Charity evaluator GiveWell recommended Village Reach as a top charity, as assessed by impact, from 2009 to 2011 but then considered the charity to have limited room for extra funding and removed the charity from GiveWell's list of top-rated charities.

==Awards==
VillageReach and VillageReach employees have been recognized with several awards:

- Bvudzai Magadzire, the senior technical advisor for research and advocacy in South Africa, was selected to join the 2019 class of the Obama Foundation Leaders: Africa Program.
- WGHA announced VillageReach and Planned Parenthood of the Great Northwest and Hawaiian Islands as winners of the 2018 Pioneers of Global Health Awards for Outstanding Collaboration.

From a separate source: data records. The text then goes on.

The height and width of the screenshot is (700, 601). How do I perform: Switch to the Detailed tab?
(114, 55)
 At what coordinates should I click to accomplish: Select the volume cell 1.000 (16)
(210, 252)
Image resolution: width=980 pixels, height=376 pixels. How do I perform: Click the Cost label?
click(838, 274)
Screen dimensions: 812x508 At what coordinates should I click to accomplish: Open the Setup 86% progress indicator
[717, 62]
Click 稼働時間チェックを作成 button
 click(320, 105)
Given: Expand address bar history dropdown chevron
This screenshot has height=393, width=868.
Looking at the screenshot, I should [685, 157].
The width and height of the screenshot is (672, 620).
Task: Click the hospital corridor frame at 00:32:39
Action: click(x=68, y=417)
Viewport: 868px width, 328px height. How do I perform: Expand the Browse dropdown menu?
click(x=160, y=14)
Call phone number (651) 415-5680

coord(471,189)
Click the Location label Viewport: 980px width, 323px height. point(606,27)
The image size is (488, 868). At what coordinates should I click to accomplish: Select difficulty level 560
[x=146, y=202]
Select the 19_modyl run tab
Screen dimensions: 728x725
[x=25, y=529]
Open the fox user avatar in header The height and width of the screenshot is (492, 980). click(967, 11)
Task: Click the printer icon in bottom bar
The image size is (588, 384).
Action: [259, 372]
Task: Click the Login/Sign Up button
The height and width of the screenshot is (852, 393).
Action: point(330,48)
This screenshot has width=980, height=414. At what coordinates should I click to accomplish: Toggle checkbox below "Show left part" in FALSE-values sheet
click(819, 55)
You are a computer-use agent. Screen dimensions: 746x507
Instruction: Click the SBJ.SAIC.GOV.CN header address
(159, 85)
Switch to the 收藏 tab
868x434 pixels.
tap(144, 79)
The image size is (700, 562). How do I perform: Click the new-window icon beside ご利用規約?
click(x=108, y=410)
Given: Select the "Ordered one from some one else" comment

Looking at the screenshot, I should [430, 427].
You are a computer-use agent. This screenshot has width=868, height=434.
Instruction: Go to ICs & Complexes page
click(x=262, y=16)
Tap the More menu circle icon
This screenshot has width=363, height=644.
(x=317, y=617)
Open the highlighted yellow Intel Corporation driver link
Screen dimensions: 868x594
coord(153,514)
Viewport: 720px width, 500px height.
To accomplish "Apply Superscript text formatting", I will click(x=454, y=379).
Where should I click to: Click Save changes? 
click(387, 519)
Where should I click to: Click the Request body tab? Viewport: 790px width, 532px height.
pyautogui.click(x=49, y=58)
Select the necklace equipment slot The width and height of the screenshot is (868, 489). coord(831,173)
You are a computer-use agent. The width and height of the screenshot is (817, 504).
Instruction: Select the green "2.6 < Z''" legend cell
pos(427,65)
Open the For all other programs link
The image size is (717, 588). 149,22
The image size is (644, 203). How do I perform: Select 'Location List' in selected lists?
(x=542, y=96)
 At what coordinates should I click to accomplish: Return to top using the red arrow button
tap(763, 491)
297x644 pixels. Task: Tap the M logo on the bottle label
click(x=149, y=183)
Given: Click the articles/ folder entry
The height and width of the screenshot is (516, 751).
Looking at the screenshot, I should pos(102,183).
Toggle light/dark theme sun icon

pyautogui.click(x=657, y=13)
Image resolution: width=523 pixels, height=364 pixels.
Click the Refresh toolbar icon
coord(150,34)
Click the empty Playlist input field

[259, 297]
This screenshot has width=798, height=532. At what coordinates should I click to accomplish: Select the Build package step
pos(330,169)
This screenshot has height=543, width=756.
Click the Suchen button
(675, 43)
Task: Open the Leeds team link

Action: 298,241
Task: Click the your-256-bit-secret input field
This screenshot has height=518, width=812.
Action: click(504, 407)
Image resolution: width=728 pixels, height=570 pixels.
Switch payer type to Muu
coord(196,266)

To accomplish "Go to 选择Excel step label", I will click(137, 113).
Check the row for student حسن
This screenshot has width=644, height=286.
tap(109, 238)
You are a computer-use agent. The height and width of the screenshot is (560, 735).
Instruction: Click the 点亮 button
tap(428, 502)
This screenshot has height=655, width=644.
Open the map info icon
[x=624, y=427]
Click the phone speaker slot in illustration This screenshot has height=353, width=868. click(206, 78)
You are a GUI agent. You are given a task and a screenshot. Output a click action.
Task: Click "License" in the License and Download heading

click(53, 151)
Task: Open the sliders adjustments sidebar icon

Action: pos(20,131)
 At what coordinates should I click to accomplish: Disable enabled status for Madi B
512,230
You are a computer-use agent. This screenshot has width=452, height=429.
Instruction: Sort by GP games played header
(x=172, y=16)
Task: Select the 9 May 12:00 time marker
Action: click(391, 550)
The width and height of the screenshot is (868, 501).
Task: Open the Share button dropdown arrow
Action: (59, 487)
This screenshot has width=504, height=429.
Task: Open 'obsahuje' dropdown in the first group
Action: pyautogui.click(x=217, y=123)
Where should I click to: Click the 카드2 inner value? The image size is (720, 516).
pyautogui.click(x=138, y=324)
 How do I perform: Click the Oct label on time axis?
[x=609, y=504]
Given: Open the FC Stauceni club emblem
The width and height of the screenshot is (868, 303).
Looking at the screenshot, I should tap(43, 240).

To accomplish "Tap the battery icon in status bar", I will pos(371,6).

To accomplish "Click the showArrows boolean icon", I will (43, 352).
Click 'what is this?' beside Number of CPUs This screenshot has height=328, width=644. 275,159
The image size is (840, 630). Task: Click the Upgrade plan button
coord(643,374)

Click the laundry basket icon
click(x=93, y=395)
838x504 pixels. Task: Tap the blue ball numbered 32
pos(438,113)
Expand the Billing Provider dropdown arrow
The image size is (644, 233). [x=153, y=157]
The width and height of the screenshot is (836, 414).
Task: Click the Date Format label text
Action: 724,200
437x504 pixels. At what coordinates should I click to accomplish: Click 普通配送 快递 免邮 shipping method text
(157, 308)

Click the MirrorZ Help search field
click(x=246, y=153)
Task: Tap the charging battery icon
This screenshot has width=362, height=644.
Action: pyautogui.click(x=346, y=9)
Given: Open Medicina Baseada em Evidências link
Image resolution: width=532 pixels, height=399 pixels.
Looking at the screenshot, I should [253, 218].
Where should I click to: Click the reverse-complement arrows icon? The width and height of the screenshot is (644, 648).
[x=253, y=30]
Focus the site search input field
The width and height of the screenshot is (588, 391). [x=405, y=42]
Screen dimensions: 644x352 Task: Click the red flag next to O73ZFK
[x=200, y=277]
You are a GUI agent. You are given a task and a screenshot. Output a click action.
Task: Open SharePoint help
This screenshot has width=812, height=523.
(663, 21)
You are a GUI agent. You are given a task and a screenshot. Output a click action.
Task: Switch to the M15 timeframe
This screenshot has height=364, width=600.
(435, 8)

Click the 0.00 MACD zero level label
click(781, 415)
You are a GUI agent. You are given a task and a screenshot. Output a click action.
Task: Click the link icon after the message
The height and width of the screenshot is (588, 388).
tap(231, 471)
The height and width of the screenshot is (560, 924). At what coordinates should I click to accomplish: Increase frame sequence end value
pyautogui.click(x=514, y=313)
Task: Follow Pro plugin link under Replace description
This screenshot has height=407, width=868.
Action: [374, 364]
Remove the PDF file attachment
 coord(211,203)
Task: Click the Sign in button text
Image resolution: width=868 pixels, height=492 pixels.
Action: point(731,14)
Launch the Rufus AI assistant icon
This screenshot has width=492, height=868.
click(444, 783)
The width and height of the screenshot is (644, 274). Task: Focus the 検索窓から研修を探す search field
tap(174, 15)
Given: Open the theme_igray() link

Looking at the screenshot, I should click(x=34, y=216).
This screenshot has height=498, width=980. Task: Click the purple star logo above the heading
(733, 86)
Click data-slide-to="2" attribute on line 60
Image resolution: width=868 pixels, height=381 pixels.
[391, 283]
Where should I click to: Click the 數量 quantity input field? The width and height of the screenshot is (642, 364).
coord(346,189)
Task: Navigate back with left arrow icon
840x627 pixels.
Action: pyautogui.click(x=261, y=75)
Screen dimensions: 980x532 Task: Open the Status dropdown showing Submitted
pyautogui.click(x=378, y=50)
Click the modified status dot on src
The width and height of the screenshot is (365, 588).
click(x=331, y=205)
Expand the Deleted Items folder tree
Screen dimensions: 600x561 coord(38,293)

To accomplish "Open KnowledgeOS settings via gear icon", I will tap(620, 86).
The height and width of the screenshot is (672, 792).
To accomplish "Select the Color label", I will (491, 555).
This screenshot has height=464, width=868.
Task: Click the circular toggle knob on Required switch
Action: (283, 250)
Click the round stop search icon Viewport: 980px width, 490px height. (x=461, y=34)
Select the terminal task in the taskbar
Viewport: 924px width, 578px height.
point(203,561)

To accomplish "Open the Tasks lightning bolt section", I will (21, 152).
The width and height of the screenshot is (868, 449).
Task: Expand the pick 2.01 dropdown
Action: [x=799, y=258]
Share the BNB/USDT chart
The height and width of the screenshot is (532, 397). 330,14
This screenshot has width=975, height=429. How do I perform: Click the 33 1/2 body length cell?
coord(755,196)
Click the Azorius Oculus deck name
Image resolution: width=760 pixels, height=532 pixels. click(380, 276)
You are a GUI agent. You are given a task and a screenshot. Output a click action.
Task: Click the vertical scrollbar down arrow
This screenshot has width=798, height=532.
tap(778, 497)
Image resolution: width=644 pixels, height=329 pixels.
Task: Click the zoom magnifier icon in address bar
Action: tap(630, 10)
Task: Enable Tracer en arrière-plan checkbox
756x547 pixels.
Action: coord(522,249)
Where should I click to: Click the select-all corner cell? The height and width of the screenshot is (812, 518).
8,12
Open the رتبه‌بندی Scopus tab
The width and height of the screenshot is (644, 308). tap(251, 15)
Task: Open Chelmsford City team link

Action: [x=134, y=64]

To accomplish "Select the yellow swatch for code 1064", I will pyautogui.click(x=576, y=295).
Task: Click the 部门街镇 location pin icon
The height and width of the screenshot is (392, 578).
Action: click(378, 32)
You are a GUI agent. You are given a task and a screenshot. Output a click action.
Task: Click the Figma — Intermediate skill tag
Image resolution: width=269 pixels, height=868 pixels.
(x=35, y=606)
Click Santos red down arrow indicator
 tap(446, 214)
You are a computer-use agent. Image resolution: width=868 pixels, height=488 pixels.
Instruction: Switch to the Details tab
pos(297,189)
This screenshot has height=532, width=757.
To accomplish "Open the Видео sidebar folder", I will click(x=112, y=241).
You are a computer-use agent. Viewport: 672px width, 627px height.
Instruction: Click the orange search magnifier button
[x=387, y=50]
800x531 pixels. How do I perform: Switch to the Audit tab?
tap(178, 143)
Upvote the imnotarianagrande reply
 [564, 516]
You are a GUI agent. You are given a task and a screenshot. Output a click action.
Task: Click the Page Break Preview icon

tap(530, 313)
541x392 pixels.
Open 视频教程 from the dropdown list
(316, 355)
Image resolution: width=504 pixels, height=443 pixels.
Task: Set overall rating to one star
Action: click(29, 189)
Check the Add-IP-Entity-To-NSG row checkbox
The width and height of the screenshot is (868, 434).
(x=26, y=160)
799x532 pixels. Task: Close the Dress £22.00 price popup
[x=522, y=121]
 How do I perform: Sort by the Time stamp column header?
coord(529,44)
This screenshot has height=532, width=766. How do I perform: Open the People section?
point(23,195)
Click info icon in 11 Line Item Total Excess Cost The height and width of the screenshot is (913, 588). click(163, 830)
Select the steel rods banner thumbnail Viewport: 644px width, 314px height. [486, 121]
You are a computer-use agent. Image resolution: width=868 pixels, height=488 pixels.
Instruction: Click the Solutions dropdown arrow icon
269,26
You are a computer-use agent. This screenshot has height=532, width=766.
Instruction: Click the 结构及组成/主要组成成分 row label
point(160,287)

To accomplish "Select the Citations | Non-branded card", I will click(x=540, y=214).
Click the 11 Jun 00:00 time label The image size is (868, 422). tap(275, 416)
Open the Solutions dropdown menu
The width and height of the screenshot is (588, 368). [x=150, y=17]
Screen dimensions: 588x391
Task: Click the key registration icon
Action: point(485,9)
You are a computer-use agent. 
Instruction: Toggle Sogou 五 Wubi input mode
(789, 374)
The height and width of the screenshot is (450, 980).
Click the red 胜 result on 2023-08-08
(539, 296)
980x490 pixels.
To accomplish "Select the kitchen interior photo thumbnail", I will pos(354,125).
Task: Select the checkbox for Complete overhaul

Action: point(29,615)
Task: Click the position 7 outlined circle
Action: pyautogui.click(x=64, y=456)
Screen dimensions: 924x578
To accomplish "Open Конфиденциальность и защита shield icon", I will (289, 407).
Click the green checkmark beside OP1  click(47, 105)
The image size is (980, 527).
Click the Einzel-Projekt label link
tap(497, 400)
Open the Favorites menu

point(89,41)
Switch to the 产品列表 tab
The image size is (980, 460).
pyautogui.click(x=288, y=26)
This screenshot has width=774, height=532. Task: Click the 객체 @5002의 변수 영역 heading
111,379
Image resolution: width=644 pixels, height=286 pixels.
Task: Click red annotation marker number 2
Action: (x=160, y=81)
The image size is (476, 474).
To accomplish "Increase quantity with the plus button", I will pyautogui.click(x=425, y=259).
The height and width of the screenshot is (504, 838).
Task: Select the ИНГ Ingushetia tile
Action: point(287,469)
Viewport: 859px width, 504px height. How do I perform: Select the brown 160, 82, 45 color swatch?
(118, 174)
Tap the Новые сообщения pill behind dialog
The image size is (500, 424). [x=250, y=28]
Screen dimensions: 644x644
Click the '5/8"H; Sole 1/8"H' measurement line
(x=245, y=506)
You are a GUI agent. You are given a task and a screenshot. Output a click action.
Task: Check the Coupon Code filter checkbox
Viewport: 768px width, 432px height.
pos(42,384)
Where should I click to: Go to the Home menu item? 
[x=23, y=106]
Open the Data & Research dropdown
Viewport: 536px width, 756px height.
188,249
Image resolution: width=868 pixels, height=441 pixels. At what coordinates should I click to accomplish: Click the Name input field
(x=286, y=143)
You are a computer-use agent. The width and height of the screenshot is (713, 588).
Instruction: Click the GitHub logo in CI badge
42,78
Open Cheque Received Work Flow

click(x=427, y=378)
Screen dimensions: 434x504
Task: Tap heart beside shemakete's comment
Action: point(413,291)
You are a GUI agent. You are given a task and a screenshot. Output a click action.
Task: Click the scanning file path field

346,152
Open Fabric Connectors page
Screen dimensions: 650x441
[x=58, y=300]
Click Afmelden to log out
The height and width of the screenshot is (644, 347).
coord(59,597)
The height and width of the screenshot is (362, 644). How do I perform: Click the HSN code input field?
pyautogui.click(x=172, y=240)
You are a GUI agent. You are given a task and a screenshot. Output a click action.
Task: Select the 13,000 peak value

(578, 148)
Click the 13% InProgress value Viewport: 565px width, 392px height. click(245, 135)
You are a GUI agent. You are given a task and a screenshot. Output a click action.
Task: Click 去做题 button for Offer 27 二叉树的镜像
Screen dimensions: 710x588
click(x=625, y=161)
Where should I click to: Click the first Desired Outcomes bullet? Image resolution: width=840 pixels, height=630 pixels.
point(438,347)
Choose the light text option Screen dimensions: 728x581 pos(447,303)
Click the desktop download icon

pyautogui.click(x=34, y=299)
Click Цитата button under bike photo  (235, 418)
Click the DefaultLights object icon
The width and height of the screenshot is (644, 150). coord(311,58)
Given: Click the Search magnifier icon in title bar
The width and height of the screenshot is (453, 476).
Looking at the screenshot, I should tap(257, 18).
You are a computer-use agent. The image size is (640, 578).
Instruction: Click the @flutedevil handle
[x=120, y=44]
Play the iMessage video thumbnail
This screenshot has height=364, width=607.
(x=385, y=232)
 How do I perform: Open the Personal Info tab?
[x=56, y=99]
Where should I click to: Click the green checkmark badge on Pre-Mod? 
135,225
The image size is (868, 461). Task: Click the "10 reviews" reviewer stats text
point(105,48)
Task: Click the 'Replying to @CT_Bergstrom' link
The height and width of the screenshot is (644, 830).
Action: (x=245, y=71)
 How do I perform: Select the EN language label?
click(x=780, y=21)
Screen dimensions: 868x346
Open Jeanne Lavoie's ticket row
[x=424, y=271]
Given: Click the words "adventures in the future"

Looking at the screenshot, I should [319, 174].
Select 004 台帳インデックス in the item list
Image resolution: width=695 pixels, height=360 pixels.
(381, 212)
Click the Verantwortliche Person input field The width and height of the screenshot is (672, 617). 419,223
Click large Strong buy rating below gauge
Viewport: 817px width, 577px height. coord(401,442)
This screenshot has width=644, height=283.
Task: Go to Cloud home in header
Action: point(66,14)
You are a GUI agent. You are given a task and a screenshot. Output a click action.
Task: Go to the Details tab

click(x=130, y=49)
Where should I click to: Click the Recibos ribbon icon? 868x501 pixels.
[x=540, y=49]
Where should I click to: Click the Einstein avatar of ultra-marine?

- VillageReach received an award from the Seattle Met "Light a Fire" awards for Acting Globally.
- VillageReach won DREAMS Innovation Challenge in 2016.
- Evan Simpson, former president of VillageReach, was featured as a Changemaker in GlobalWA July 2016 Newsletter.
- VillageReach President Allen Wilcox was one of the 2014 Schwab Social Entrepreneurs of the Year.
- Margarida Matsihne was awarded the 2013 Gates Foundation Vaccine Innovation Award for her contributions to vaccine delivery in Mozambique.
- Allen Wilcox was awarded Microsoft Integral Fellow Award in 2012.
- VillageReach was a 2009 Tech Awards Laureate for health.
- VillageReach was a recipient of the 2006 Skoll Award for Social Entrepreneurship.